# Document section start

A design for subrepositories

"Lauri Alanko" <la@xxxxxx> · Sat, 13 Oct 2012 16:33:22 +0300

Hello.

I intend to work on a "subrepository" tool for git, but before I  
embark on the actual programming, I thought to first invite comments  
on the general design.

Some background first. I know that there are several existing  
approaches already for managing nested repositories, but none of them  
quite seems to fit my purposes. My primary goal is to use git for home  
directory backup and mirroring, while the home directory itself may of  
course contain repositories.

Git-subtree doesn't quite fit the bill. It allows merging a subtree  
into a larger tree and then again splitting it out for exporting, but  
this is tedious. More importantly, a merged tree gets branched along  
with the containing tree, whereas I want to have subrepositories  
precisely because the subtrees need to be branched independently of  
the container.

Submodules are a bit closer to what I want, but they have clearly been  
designed for a different purpose: a repository with submodules is only  
supposed to collate existing repositories, not act as a source for  
them. So they aren't really faithful to the distributed nature of git:  
there's no easy way to completely clone a repository and its submodules.

Moreover, submodules have some other annoyances like not supporting  
bare repositories and checking out the submodules in detached heads.

Now, in other circumstances I might just patch git-submodule to add  
the features I want, but it turns out that it is written in shell. I  
know that is a git tradition, but I'm going to get a bit religious  
here: anything longer than a screenful shouldn't be written in shell,  
and I'm certainly not going to add more lines to an already overlong  
script. Hence I'm going to write a separate tool using something a bit  
more... structured. Probably Python with Dulwich.

So here are some preliminary thoughts on how the tool should work.

* Repository layout

Every subrepository has a unique identifier. The heads of  
subrepository <subname> are simply stored as heads in a subdirectory  
of the main repository: e.g.  
refs/heads/subrepos/<subname>/<branchname>. Likewise for tags:  
refs/tags/subrepos/<subname>/<tagname>.

Rationale: if we had fully independent repositories under the main  
repository directory, like what git-submodule uses, there would be no  
easy way to enumerate all the existing subrepositories to copy them.  
Since the only thing we can directly list from a remote repository are  
references, it makes sense to store the subrepositories just as a  
bunch of them.

The reason for storing the subrepo references under refs/heads/ and  
refs/tags/ (instead of, say, refs/subrepos/) is simply that this way  
everything is directly compatible with standard git tools: one can do  
a normal git clone/push/pull for mirroring and backup purposes without  
any need for special tools. You only need tools once you operate on a  
working tree.

* Tree layout

A tree can mount references of subrepositories. There are two  
components to a mount: a gitlink under <path> to a particular commit  
of a subrepo, and an entry in .gitrepos. This is very similar to how  
git-submodule works.

The entry in .gitrepos specifies two things: the name of the  
subrepository mounted under <path>, and the active branch in that  
mount at the time of commit. So .gitrepos would look like this:

[mount "<path>"]
   subrepo = <subname>
   branch = <branchname>

Rationale: by storing the active branch name we can cater for the very  
common case where we check out a gitlink pointing to the current head  
of the branch. Then, when we check out the subrepository at the mount  
point, we can adjust HEAD to point to the correct branch.

# Document section end

■ Written tasks
- 1) According to the subrepository design post, what language and library will the writer probably use for the new tool?
- 2) Rewrite the subrepository design post from "Some background first." to "the container.", swapping "tedious" for "cumbersome".
Rely only on the subrepository design post for what comes next.

# Provided data start

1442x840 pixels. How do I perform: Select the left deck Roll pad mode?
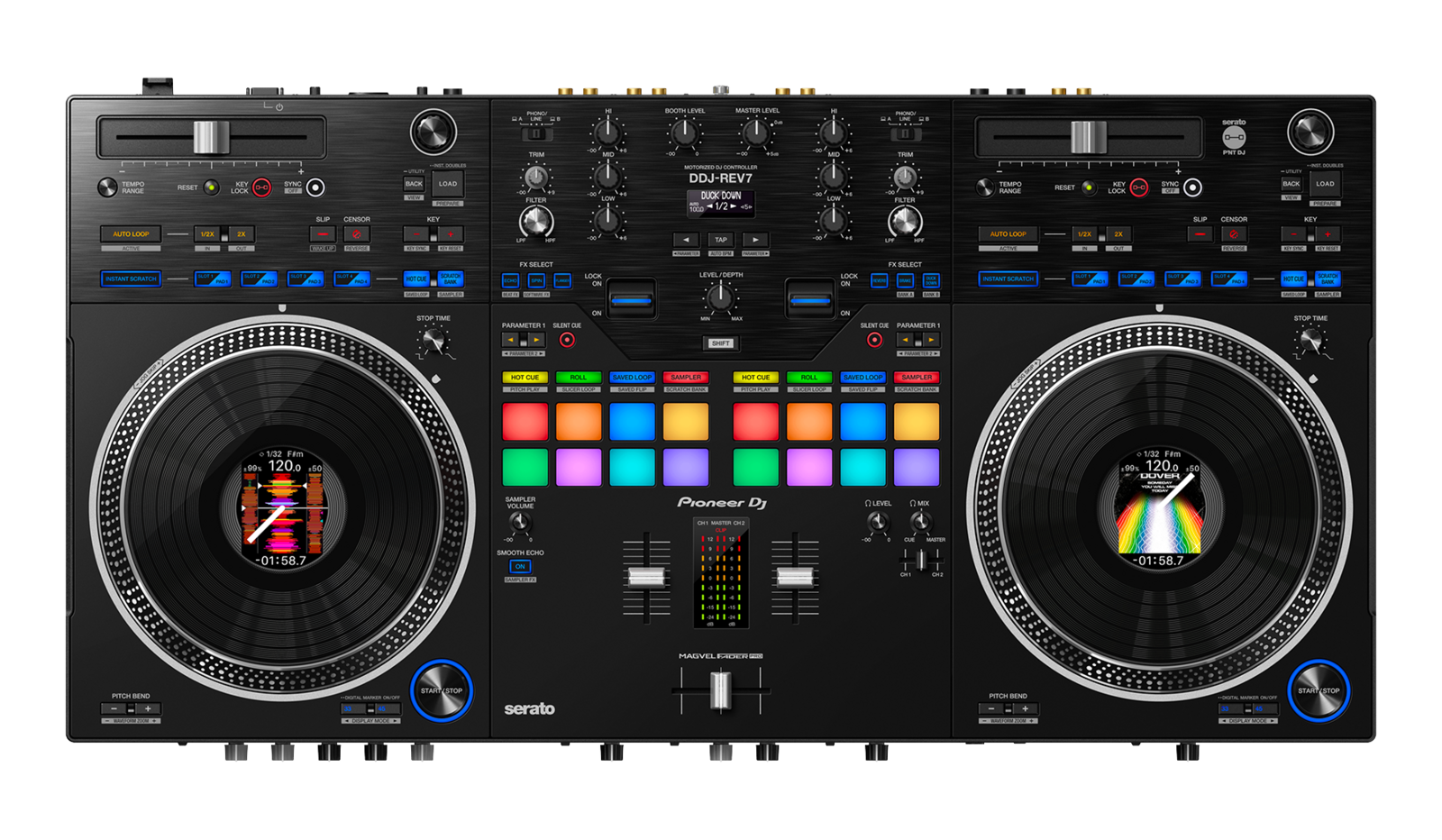pyautogui.click(x=579, y=378)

# Provided data end

■ Solutions to each task
- 1) Python with Dulwich.

- 2)
Some background first. I know that there are several existing  
approaches already for managing nested repositories, but none of them  
quite seems to fit my purposes. My primary goal is to use git for home  
directory backup and mirroring, while the home directory itself may of  
course contain repositories.

Git-subtree doesn't quite fit the bill. It allows merging a subtree  
into a larger tree and then again splitting it out for exporting, but  
this is cumbersome. More importantly, a merged tree gets branched along  
with the containing tree, whereas I want to have subrepositories  
precisely because the subtrees need to be branched independently of  
the container.